Energie RATP : le marché de dupes ?

wb_E11C8BB9393D4DDD8DE17CDBC73A0921La RATP renouvelle son marché de l’électricité… L’exigence de critères sociaux a fait reculer la Direction de la RATP… Le gouvernement doit aujourd’hui lui aussi prendre ses responsabilités !
Les salariés de E.on en France (SNET) sont en lutte car plus de 500 d’entre eux sont menacés de licenciements, une
première dans la branche des Industries Électriques et Gazières.
Après avoir empoché les subventions de Bruxelles pour moderniser l’appareil industriel, l’électricien allemand veut mettre
la clé sous la porte de 5 des 7 unités de production thermiques classiques qu’il possède en France.
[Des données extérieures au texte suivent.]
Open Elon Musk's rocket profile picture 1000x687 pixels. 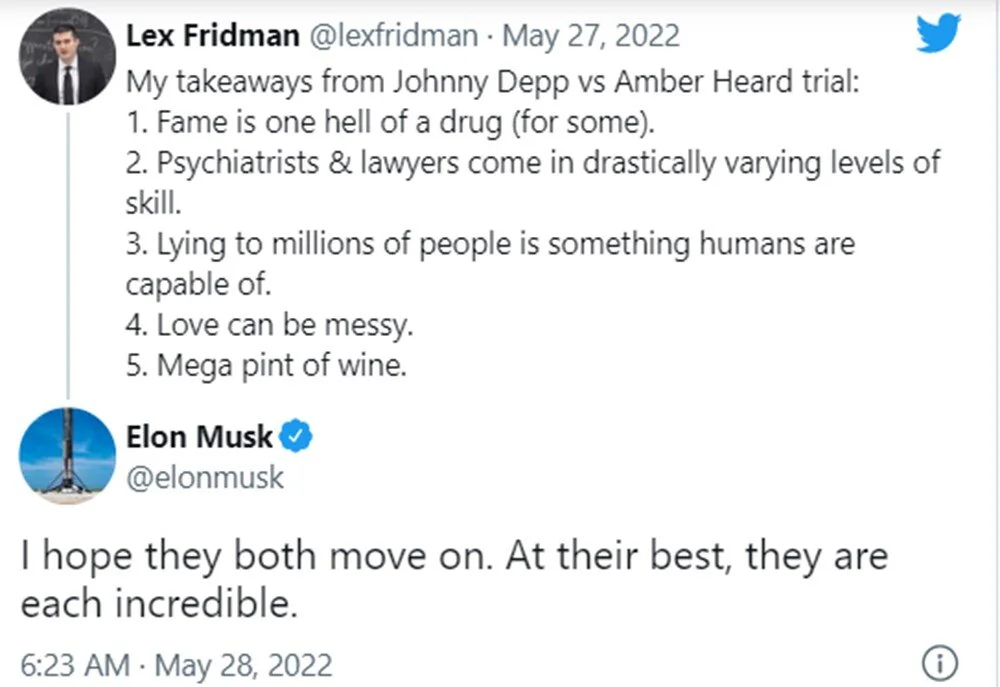(68, 456)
Ses dirigeants ont
une attitude scandaleuse avec les salariés et leurs Organisations Syndicales : chantage, licenciement, non respect des
décisions de justice.
Dans le même temps, la RATP, entreprise 100% publique, avait à son ordre du jour vendredi dernier le résultat de son
appel d’offres pour la fourniture électrique de l’entreprise.
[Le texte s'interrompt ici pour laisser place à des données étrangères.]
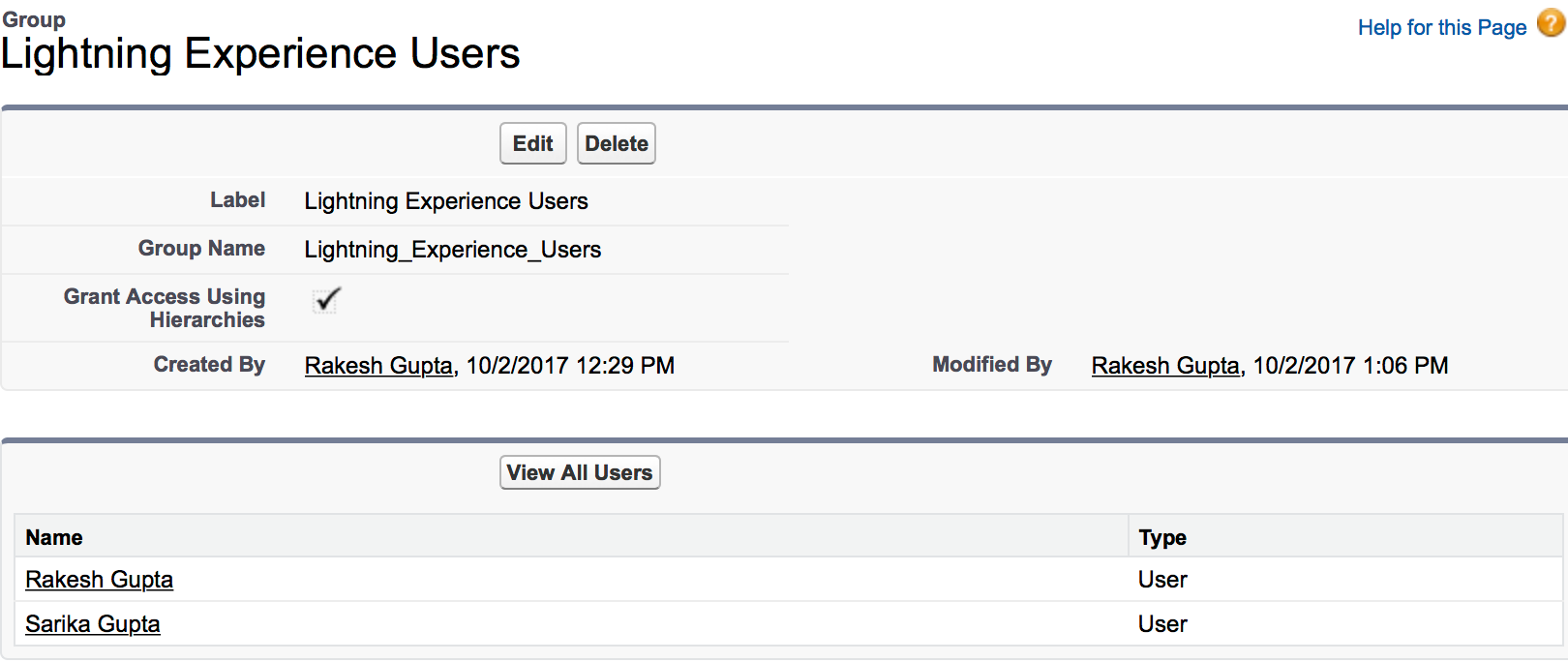Viewport: 1568px width, 662px height.
Task: Click the Edit button
Action: point(532,143)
Le fournisseur sélectionné pour ce marché de près de 200 millions d’euros est… E.on !
N’y-a-t-il pas une contradiction flagrante à ce que celui qui gagne le marché, qui plus est d’une entreprise publique, soit
celui-là même qui ferme la majorité de ses moyens de production en France ?
Comment E.on pourra-t-il remplir son contrat ? Avec quelle production électrique ? Celle qu’EDF est obligée de céder à
ses concurrents au travers de la loi Nome ? Celle produite par un barrage hydraulique si ceux-ci sont ouverts à la
concurrence ? Ou encore celle produite par une centrale à charbon qu’E.on possède de l’autre côté du Rhin ?
L’image de la concurrence libre et non faussée saute au visage : gâchis social, incohérence environnementale, saccage
industriel.
Alerté par les administrateurs salariés CGT de la RATP, la FNME-CGT et la Confédération ont fait pression auprès du
gouvernement pour qu’il intervienne afin que ce point ne soit pas discuté lors du dernier Conseil d’Administration.
Ainsi, grâce à la connaissance des dossiers par la présence de salariés dans les CA, forte des réseaux permis par les
liens dans son organisation, la CGT a obtenu que la délibération de ce point soit repoussée à une date ultérieure.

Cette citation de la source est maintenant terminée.